(Data excerpts)
========================================

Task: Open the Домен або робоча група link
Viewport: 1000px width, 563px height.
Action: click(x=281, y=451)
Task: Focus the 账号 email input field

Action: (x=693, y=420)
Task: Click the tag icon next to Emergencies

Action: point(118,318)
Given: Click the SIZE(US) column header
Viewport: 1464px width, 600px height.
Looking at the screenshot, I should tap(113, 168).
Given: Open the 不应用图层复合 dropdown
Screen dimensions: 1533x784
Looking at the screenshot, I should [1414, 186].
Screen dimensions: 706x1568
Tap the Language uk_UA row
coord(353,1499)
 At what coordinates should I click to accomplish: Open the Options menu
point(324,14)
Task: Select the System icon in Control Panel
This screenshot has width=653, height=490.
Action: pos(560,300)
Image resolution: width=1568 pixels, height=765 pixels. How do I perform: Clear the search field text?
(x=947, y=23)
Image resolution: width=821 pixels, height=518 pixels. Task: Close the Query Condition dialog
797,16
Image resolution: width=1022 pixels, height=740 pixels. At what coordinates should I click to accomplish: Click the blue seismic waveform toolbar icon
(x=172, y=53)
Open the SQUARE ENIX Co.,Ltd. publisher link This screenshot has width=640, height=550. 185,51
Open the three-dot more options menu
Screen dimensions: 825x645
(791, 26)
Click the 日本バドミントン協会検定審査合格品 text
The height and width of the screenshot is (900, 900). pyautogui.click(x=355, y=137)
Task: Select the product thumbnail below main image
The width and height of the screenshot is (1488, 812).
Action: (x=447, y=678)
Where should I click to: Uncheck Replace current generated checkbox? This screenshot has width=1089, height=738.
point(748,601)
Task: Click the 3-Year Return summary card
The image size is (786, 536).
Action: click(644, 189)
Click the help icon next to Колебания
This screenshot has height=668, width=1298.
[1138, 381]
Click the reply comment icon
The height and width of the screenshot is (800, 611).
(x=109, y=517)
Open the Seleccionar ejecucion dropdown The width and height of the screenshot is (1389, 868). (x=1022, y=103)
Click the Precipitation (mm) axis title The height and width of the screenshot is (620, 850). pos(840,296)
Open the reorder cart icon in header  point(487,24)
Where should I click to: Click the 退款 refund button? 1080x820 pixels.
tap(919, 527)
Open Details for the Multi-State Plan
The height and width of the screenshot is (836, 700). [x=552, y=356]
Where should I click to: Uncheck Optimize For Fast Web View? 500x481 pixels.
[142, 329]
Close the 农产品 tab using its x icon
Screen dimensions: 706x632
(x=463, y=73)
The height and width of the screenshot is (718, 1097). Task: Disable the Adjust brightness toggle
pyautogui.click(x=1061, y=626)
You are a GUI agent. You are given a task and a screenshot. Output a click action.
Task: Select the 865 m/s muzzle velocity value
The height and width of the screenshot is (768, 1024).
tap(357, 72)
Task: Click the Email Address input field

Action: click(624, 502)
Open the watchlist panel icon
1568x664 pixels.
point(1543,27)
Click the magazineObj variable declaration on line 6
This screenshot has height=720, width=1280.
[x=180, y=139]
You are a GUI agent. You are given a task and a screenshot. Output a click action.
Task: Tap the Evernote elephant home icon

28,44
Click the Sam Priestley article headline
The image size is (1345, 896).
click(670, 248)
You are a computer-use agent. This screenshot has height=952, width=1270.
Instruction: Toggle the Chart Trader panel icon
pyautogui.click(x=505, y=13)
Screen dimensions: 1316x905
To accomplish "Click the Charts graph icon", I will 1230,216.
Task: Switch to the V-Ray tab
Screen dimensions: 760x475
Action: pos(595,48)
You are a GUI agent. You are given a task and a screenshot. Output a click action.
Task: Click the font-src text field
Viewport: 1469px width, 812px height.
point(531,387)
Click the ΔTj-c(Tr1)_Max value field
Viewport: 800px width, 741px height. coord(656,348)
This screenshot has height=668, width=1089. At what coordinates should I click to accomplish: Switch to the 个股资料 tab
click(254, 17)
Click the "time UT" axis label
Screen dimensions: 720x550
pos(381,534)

========================================

▶ [WHAT IS NEEDED]:
Could you find each line in the entries that contains the string "Select" and copy it?

▶ [TASK RESULT]:
Task: Select the System icon in Control Panel
Task: Select the product thumbnail below main image
Task: Select the 865 m/s muzzle velocity value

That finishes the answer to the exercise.